Before it was known for being a string of films about a disgruntled hockey player, Friday the 13th was known as a day of terror. But why exactly? Well, apparently no one really knows. But it’s been around long enough that we’ve accrued a lot of facts about it. So let’s do this thing.

Hammurabi was anti-13
The Code of Hammurabi is a set of Babylonian law codes of ancient Mesopotamia, dating back to about 1754 B.C. For whatever reason, there’s no 13. They just skipped right over it.

Some historians date 13-related bad luck to dinner parties
For one, the Last Supper: There were 13 people (12 apostles, one Jesus) at that dinner? And two of them (Jesus and Judas) didn’t … have the best time afterward? Also, there’s an ancient Norse legend about Odin having a dinner party that was crashed by Loki, the god of chaos and evil — Loki was the 13th arrival at that party. Also, Jesus was crucified on a Friday, which may be where Friday and 13 dovetailed in the realm of superstition, Michael Bailey, a history professor at Iowa State University, told USA Today.

“Paraskevidekatriaphobia” is the official name for a fear of Friday the 13th
In 2013, Donald Dossey, a folklore historian and founder of the Stress Management Center and Phobia Institute in Asheville, North Carolina, estimated that “$800 or $900 million is lost in business on [Friday the 13th] because people will not fly or do business they normally would.”

However, there was, at one point, a pro-13 club
It was called, unsurprisingly, the Thirteen Club, and its stated mission was to improve the standing of the holiday and also flout all manner of superstitions. At its first meeting, all 13 members walked under ladders into a room filled with spilled salt. The group’s ranks swelled to 400 eventually, taking in five U.S. Presidents: Chester Arthur, Grover Cleveland, Benjamin Harrison, William McKinley and Theodore Roosevelt.

That legend about buildings not having a 13th floor is true
At least in Chicago. “There is no 13th floor here – it goes from 12 to 14,” a front-desk employee at the city’s 106-year-old Hotel Burnham told The Huffington Post in 2015. “People don’t really notice it; I think it’s standard practice in Chicago. Honestly, I don’t think I’ve seen a 13th floor [in the city].”

It’s not unlucky for Taylor Swift
“I was born on the 13th. I turned 13 on Friday the 13th. My first album went gold in 13 weeks. My first No.1 song had a 13-second intro,” Swift told MTV in 2009. “Every time I’ve won an award, I’ve been seated in either the 13th seat, the 13th row, the 13th section or row M, which is the 13th letter.”

There’s no getting away from it
In the Gregorian calendar, there will always be at least one Friday the 13th … so you know when it’s coming.

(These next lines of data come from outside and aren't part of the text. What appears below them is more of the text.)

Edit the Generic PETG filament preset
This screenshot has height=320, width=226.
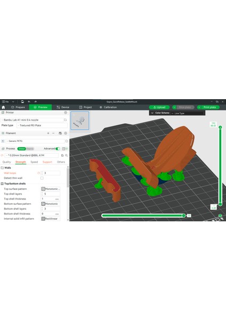[x=67, y=141]
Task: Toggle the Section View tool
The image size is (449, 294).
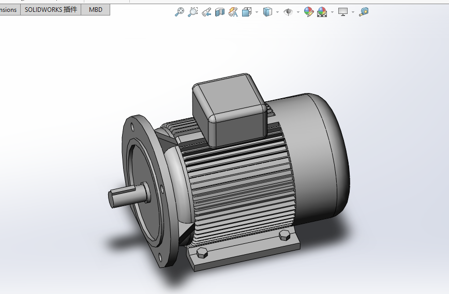Action: (220, 11)
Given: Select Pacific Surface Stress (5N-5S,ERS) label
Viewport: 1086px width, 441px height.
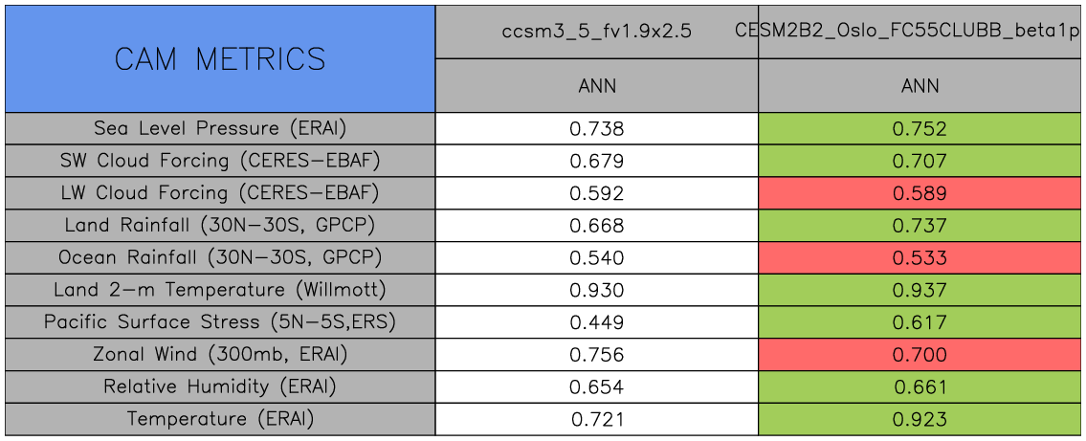Looking at the screenshot, I should point(220,322).
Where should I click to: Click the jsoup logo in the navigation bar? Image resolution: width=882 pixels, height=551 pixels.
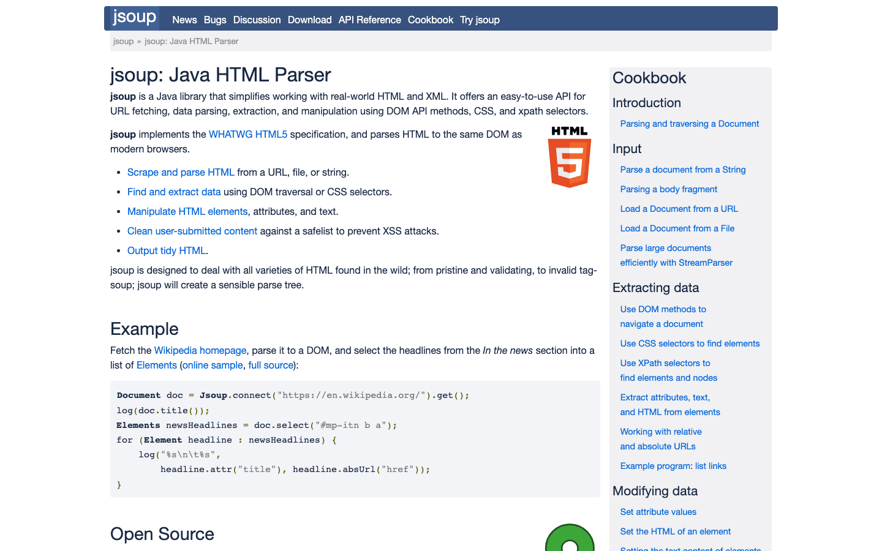[132, 18]
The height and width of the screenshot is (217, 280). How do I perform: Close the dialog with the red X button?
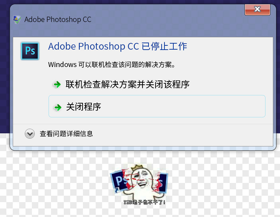[x=257, y=10]
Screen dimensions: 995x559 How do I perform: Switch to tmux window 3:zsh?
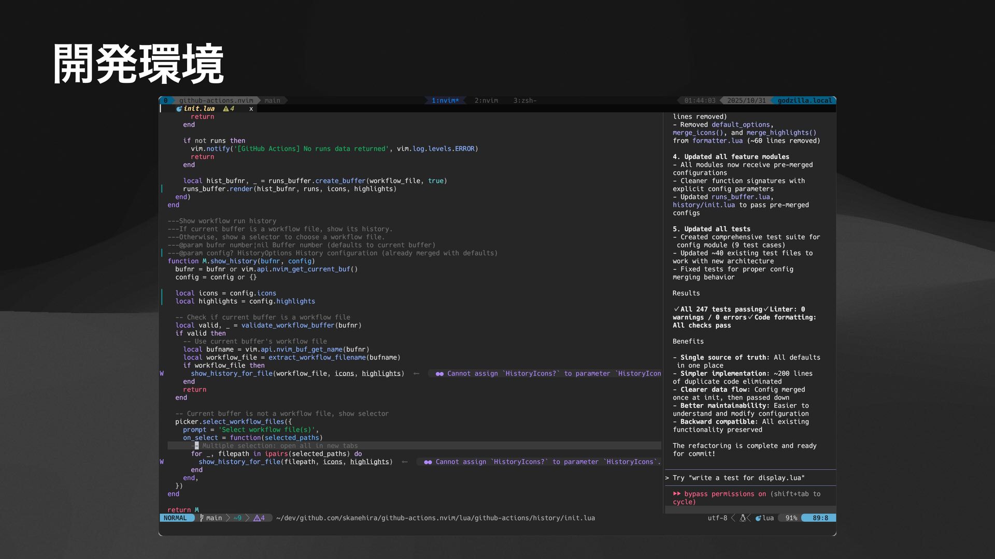[x=524, y=100]
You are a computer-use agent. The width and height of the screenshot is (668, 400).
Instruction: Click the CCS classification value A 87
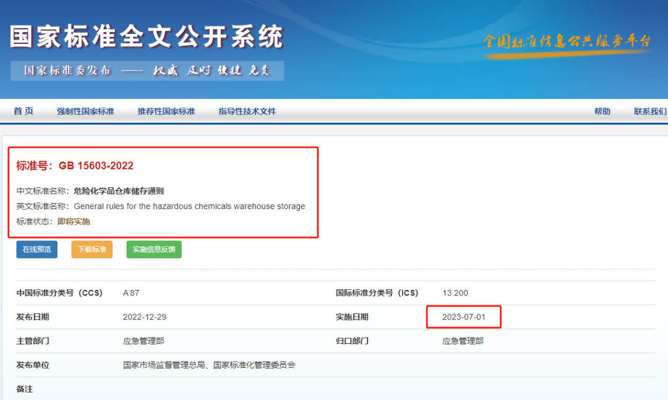pyautogui.click(x=131, y=293)
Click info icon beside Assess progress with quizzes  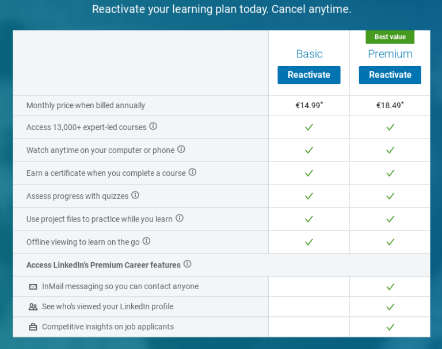[135, 195]
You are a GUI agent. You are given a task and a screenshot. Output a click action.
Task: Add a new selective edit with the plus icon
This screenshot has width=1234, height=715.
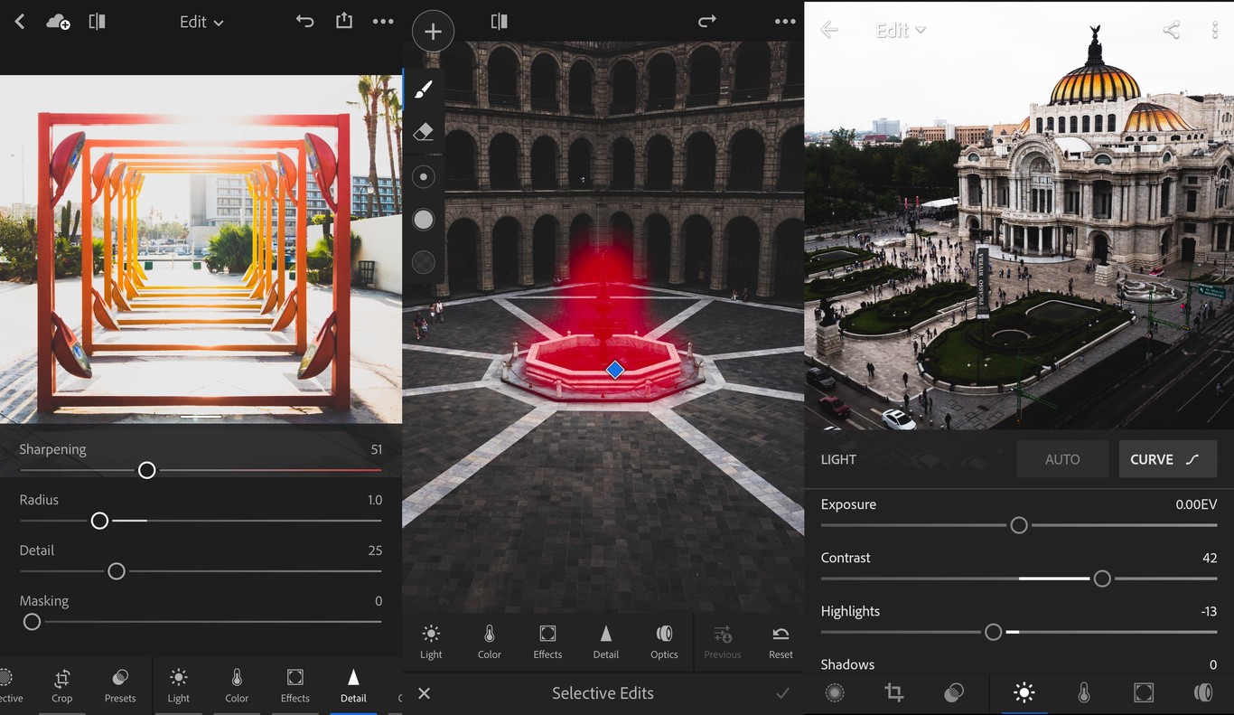[x=433, y=31]
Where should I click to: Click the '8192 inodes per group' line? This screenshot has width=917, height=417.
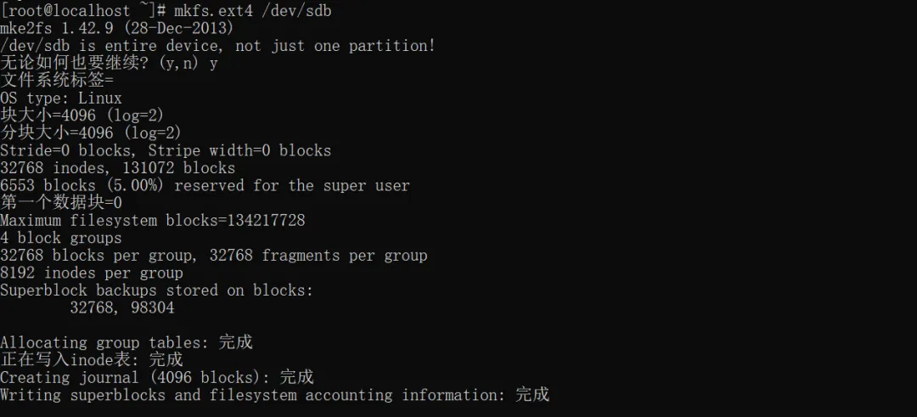pyautogui.click(x=92, y=273)
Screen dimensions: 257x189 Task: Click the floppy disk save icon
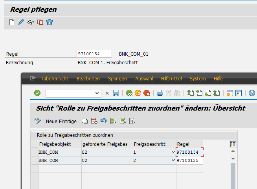pyautogui.click(x=116, y=93)
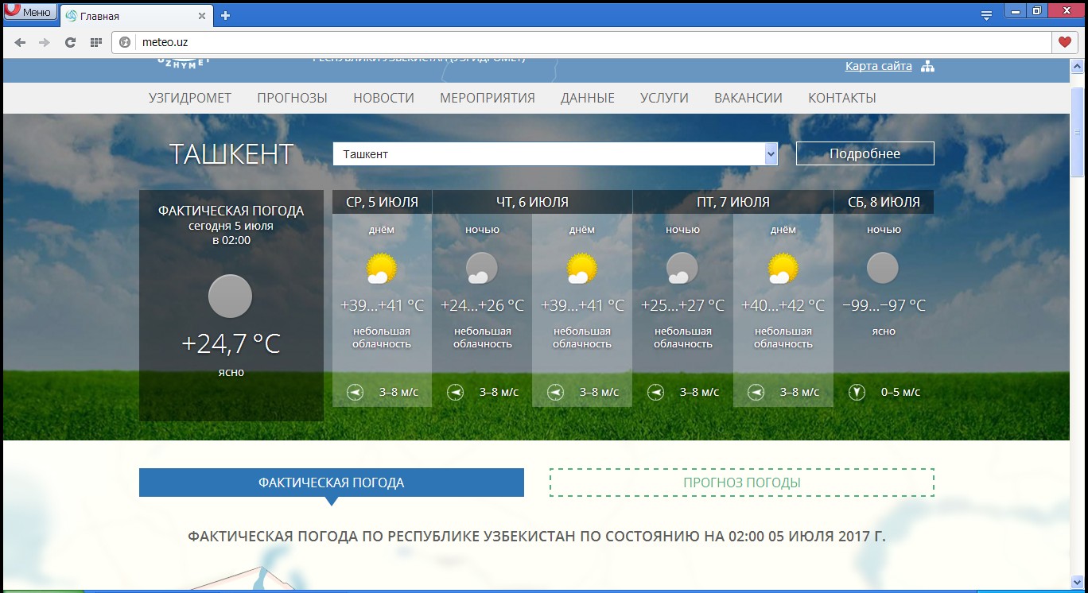
Task: Open the ДАННЫЕ navigation menu
Action: click(x=587, y=98)
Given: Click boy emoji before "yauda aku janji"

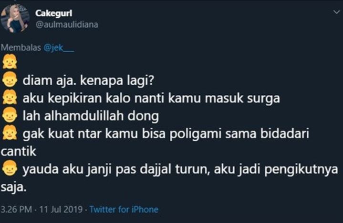Looking at the screenshot, I should [10, 168].
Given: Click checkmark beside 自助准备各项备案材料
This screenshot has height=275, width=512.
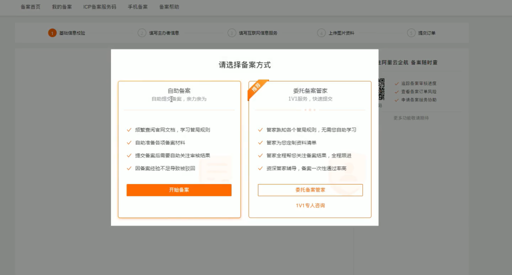Looking at the screenshot, I should coord(129,143).
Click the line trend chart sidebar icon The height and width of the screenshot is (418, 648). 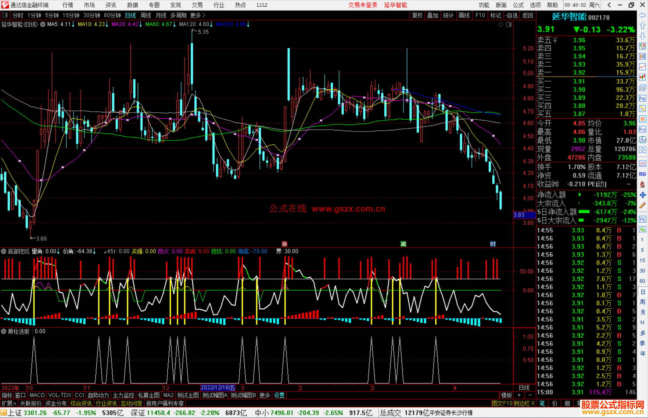(x=642, y=67)
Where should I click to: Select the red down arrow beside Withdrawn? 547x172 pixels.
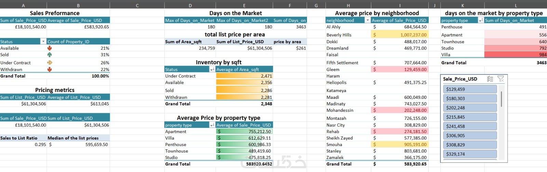[50, 69]
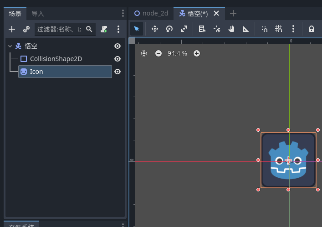Toggle visibility of the 悟空 node
The image size is (322, 227).
point(118,46)
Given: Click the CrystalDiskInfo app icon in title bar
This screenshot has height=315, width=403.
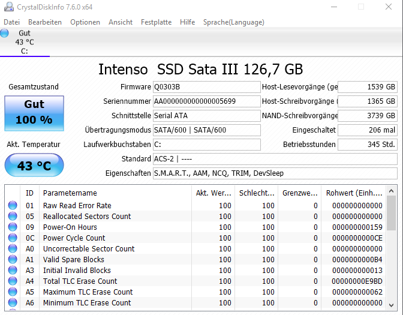Looking at the screenshot, I should tap(9, 7).
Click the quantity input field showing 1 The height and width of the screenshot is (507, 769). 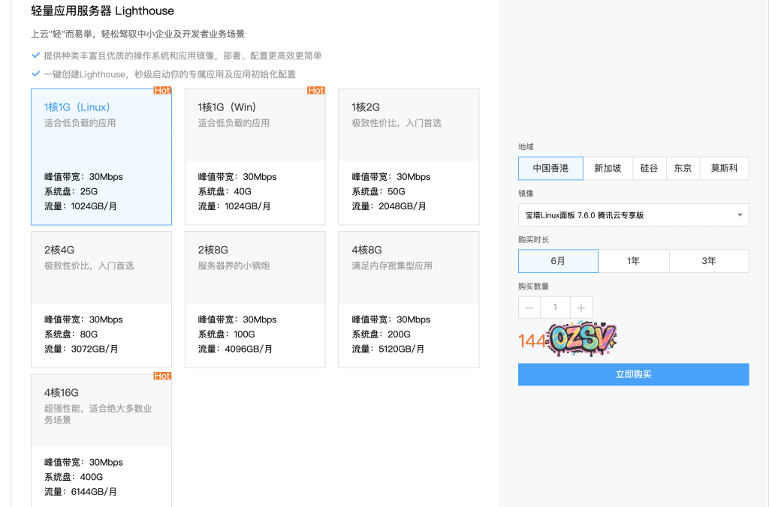click(x=554, y=307)
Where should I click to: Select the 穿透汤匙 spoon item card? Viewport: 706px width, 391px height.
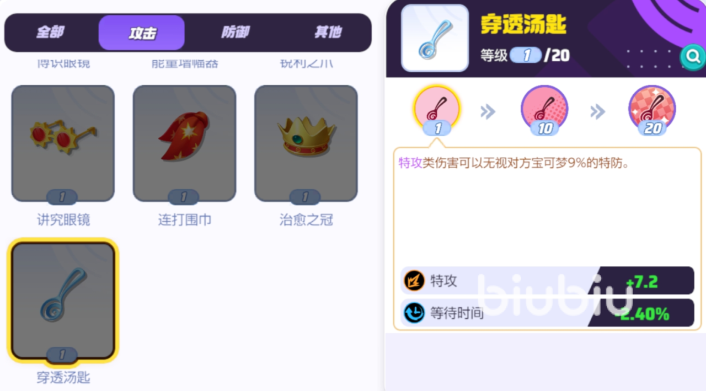tap(63, 301)
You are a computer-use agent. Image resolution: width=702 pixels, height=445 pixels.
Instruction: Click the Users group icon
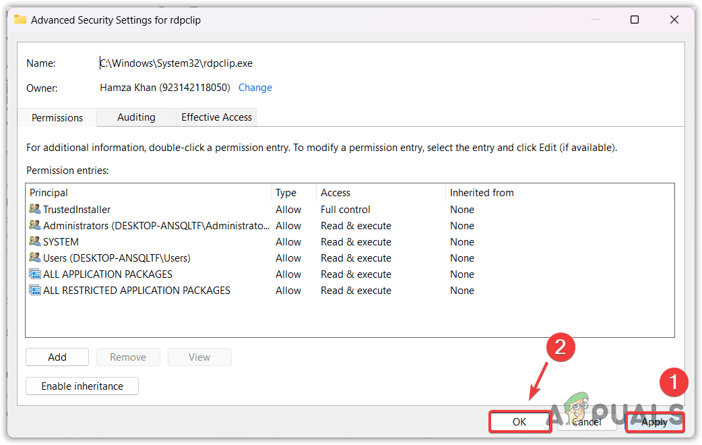pos(35,258)
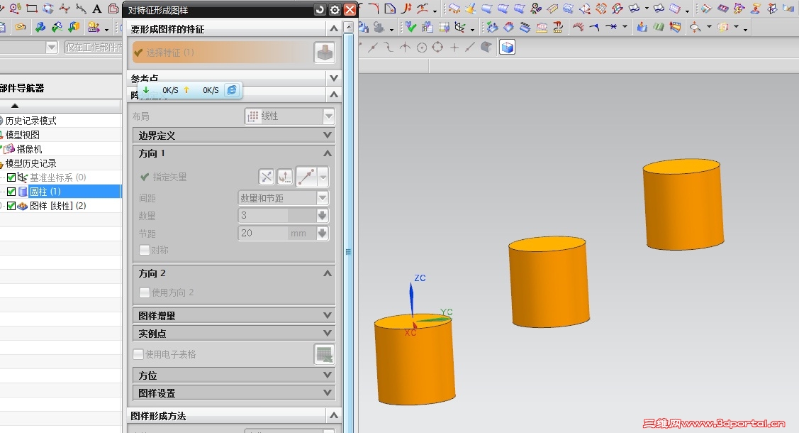799x433 pixels.
Task: Open the dialog settings gear icon
Action: [x=335, y=10]
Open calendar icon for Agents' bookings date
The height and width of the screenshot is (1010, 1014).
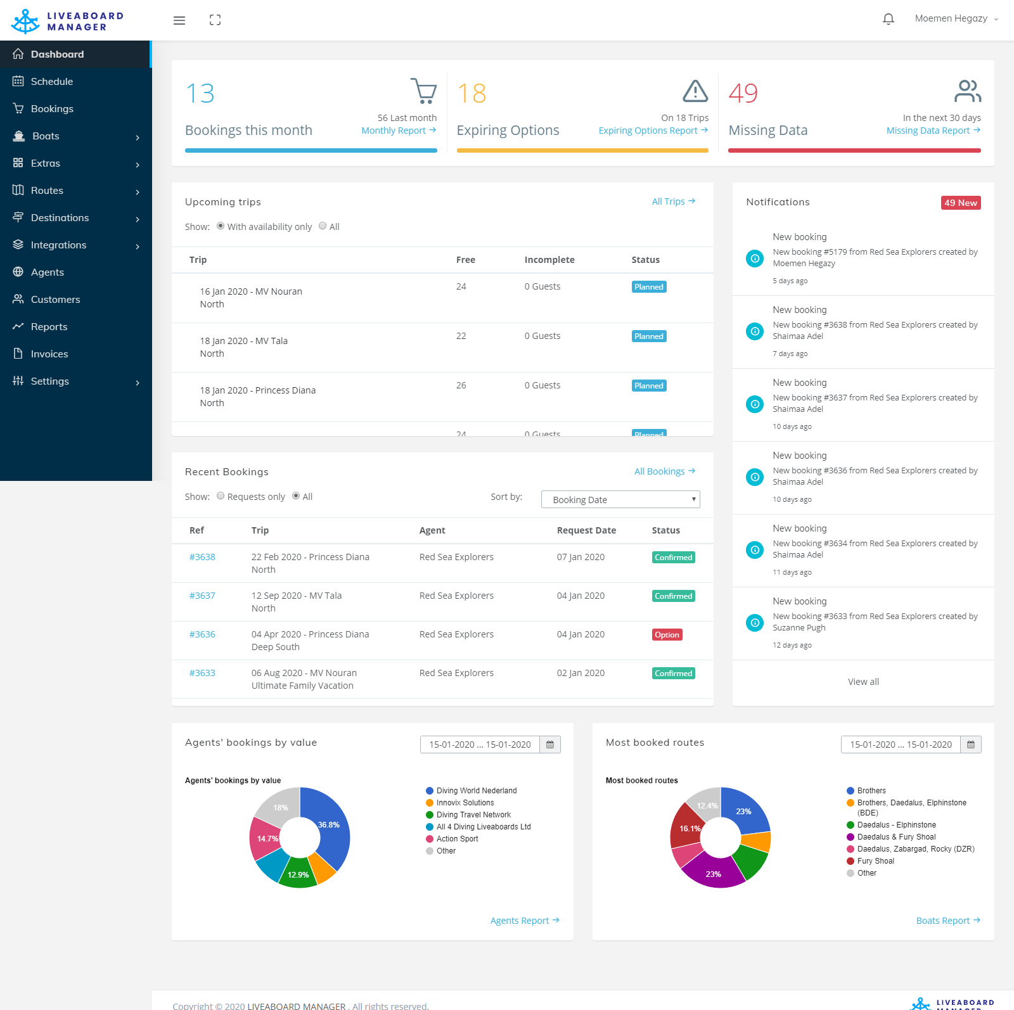tap(550, 745)
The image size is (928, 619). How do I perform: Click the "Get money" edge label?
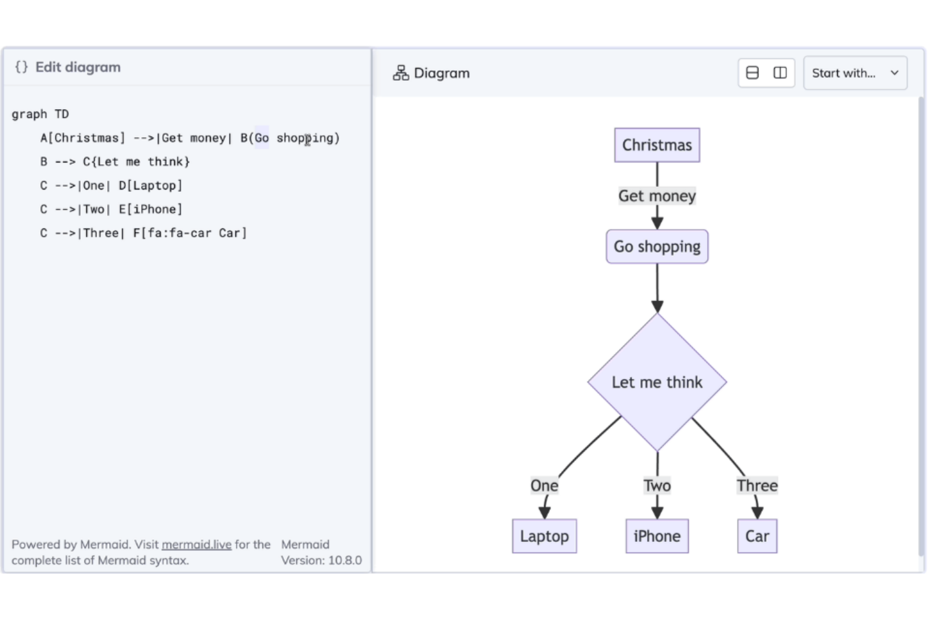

Statistically speaking, it’s actually safer than most days
Whether this is because people are staying at home, fearfully tucked in bed, seems unlikely, but the Dutch Centre for Insurance Statistics conducted a study in 2008 that showed there were fewer traffic accidents, fires and robberies on Friday the 13th, compared to other Fridays.

But it is a bad day to be a black cat
Black cats already have a rough life, but they get it especially bad on Friday the 13th. So that was why, starting on October 13, 1939, The New York Times reported that French Lick Springs, Indiana, enacted a law that all black cats in the area would wear bells “as a war measure to alleviate mental strain on the populace” and presumably make the cats easier to avoid.